If we don't step up to address our past irresponsible ways, then I suppose we will go on receiving a steady flow of bad tidings followed by worse tidings. That sort of reportage should not surprise and it is a bit late for it to alarm. I cannot call it news because it is too predictable. It is more like our nation's economic policies have been tried, found guilty of short sightedness and corruption and now at the end of the process, it is left to the reporters to read the sentence to the accused.
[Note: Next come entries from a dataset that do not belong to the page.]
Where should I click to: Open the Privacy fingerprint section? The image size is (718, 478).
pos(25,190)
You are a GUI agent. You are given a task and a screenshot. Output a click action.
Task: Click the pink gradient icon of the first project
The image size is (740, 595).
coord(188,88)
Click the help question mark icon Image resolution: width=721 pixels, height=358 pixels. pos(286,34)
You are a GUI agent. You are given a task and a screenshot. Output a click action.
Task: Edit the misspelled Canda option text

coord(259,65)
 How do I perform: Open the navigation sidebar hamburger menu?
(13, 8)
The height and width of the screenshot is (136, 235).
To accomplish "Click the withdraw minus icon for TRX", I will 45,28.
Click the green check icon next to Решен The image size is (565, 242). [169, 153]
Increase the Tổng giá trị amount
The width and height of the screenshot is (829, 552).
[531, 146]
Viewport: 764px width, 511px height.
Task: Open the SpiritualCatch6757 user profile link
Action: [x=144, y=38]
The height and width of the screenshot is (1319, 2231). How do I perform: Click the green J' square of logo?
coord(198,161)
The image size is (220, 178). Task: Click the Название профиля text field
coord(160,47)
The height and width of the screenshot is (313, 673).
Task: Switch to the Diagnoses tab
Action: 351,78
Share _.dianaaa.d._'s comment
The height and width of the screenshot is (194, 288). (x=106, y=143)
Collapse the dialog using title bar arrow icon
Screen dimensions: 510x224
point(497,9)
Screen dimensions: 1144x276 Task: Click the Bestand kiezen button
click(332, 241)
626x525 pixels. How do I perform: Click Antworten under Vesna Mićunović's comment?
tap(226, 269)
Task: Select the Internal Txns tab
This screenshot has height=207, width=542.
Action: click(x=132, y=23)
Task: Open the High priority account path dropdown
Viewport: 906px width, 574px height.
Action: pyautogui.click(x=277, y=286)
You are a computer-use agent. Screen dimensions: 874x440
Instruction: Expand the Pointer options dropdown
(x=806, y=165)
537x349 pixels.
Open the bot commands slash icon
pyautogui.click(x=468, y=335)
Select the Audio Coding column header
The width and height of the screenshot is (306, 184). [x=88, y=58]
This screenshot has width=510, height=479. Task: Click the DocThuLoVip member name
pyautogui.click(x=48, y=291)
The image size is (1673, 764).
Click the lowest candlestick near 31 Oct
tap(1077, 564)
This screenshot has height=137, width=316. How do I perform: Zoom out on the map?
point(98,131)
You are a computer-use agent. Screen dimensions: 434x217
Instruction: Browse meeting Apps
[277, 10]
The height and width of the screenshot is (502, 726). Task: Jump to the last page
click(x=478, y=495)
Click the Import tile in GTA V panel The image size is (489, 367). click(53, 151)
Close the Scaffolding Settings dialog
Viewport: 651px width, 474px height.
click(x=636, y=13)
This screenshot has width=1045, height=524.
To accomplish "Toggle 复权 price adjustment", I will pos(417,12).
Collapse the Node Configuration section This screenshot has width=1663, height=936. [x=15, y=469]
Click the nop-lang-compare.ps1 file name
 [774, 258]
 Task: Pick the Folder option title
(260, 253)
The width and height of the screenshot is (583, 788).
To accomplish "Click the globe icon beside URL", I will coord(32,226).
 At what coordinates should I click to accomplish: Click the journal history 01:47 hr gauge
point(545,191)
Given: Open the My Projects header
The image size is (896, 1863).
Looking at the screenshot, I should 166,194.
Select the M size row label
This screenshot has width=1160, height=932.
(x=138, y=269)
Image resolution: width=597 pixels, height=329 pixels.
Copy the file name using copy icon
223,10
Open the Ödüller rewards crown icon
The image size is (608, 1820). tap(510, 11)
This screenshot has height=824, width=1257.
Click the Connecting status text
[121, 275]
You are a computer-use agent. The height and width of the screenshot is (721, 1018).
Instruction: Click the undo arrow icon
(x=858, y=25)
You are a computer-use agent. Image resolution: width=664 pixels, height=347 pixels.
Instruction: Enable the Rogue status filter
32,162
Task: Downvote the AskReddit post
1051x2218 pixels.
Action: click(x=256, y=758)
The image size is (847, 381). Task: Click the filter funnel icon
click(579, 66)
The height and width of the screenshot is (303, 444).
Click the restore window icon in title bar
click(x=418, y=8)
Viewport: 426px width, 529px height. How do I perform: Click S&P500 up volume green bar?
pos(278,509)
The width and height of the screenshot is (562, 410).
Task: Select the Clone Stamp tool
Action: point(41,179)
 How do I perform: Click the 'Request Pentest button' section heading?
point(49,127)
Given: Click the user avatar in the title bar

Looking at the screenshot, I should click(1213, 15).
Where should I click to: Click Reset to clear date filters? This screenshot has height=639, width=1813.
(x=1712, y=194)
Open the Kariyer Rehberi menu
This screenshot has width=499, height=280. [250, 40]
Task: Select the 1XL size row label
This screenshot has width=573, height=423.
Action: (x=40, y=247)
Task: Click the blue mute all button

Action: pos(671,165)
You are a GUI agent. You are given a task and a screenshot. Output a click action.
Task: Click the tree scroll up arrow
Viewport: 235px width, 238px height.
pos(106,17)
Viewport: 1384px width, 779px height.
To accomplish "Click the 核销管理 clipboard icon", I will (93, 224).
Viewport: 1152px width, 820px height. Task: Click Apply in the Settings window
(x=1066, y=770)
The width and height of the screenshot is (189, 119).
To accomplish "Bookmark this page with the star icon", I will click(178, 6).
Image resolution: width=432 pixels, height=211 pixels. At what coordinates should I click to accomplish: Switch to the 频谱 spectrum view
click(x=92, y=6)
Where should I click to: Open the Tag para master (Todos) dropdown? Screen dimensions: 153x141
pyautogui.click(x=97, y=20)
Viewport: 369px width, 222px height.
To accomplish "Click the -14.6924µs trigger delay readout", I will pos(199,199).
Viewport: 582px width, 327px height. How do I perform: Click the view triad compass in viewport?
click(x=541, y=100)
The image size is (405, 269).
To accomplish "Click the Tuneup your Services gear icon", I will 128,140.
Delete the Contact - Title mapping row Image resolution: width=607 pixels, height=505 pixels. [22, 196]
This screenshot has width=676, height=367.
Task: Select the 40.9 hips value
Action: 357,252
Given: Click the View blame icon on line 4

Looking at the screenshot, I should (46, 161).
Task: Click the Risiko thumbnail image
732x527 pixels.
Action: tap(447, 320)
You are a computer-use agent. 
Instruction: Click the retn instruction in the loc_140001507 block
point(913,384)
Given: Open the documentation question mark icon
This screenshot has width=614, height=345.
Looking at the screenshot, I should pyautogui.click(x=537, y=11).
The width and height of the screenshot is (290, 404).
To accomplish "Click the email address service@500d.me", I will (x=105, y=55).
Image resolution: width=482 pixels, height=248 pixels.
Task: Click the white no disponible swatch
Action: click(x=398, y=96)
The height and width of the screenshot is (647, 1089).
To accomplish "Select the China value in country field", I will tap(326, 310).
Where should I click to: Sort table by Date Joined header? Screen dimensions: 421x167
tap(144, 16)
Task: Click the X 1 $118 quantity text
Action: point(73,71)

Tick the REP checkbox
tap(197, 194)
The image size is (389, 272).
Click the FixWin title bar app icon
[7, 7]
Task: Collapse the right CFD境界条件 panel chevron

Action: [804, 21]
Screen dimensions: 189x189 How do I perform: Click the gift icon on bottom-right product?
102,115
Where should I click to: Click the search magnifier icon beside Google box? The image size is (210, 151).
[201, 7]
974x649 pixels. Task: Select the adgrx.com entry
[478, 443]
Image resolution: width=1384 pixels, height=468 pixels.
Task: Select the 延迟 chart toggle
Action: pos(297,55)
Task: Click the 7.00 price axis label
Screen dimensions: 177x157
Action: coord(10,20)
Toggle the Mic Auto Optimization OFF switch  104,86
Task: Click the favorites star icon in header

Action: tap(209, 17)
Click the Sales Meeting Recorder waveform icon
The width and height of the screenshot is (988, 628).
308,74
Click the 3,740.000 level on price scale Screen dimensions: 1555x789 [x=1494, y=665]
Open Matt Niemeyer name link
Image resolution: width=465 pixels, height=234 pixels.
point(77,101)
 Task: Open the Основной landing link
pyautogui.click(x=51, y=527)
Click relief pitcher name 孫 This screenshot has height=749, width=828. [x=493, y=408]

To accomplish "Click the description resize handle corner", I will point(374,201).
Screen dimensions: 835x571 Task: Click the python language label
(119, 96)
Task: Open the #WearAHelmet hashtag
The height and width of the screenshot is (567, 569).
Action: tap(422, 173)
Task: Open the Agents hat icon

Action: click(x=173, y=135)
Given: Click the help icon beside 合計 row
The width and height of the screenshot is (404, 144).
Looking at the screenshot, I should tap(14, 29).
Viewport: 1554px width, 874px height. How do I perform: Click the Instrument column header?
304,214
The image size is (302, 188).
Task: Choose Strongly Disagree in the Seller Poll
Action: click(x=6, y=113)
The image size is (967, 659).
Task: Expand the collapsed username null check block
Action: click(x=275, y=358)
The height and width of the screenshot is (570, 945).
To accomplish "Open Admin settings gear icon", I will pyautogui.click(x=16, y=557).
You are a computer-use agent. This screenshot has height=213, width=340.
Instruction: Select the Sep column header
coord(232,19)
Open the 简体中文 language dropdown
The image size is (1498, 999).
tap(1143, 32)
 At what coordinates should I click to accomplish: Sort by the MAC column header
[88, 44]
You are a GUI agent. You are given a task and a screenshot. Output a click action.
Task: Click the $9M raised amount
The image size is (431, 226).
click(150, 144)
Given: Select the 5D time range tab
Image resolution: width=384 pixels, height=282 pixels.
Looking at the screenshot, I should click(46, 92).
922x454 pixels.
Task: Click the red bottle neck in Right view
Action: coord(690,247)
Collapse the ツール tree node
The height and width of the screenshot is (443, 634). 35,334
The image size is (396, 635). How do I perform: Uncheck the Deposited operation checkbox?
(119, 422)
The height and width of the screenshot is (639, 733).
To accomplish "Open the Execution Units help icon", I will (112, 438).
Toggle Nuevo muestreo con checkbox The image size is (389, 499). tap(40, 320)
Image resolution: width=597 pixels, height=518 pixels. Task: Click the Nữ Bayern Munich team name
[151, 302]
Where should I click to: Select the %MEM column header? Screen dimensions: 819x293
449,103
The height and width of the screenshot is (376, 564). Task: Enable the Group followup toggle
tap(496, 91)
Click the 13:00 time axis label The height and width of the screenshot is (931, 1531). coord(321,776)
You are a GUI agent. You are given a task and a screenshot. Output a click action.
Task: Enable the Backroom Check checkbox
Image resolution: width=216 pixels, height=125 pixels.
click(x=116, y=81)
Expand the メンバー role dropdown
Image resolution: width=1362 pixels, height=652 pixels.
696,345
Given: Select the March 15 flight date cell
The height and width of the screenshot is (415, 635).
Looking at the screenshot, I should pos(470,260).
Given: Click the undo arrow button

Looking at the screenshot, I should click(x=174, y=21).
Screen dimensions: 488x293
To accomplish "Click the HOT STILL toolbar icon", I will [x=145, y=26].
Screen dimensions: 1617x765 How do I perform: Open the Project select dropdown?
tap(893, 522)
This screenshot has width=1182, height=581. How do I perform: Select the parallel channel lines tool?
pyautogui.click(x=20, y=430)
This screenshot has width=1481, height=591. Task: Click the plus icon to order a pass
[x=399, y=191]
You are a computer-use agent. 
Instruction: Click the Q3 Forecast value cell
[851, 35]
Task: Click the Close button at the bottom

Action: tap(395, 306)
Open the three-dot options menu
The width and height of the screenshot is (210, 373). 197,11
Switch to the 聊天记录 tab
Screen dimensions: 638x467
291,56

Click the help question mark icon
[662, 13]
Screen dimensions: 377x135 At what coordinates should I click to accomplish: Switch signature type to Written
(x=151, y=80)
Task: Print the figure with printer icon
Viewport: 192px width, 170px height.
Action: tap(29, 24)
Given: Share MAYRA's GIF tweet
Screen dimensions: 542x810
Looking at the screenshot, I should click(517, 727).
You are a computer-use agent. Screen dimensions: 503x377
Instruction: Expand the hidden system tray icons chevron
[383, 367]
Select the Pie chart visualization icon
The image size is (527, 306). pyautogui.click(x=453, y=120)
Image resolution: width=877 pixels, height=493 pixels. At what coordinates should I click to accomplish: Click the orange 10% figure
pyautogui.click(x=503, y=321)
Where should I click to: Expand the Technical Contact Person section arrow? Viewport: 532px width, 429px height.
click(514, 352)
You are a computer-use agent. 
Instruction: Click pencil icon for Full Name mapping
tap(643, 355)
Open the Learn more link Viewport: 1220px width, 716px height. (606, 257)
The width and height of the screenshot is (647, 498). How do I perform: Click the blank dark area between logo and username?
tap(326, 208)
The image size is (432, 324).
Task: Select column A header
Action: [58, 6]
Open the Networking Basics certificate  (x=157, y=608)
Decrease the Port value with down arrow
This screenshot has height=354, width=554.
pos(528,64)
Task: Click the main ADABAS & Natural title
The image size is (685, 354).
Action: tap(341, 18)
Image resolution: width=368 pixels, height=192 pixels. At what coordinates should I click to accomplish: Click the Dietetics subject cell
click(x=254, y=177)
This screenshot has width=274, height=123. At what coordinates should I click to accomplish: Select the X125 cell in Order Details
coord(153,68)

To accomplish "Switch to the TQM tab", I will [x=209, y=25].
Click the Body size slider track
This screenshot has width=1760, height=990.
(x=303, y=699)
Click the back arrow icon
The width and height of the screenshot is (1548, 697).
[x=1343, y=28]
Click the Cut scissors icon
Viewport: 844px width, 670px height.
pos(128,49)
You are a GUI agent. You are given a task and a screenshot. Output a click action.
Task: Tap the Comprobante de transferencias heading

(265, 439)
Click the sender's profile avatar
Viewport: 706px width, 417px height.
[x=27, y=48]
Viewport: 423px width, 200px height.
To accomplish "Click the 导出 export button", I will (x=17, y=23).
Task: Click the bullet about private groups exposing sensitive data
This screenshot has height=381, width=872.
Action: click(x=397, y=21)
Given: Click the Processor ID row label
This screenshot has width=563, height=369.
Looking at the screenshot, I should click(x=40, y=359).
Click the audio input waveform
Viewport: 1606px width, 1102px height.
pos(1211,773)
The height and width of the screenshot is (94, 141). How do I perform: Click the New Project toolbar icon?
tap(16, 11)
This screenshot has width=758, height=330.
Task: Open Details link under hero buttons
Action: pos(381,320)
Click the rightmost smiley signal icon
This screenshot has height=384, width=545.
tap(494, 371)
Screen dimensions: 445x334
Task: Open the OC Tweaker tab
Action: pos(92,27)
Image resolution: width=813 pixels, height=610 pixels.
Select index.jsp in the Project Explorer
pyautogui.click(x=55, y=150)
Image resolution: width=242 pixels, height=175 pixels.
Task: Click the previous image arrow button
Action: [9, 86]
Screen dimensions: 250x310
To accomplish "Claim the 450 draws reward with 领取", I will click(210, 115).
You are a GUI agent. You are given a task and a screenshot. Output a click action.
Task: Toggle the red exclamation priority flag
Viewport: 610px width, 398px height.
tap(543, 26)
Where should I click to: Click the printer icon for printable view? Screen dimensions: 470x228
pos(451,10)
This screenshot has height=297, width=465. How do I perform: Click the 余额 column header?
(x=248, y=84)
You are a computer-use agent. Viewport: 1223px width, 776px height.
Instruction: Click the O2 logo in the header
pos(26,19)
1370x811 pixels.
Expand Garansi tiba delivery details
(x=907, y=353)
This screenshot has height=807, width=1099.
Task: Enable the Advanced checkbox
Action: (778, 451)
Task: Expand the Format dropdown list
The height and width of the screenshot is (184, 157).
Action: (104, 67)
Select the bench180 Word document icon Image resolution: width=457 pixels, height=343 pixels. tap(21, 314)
Tax payers and citizens, US, are the owners via our government, of the lands and resources in federal control. Is it fair to simply give, at no charge whatsoever, the minerals on those lands to one particular party or industry? It certainly is not. But that is certainly what the oil companies wanted and what they got. The value of the foregone royalties on gas and oil in the gulf and elsewhere MUST be returned to the people.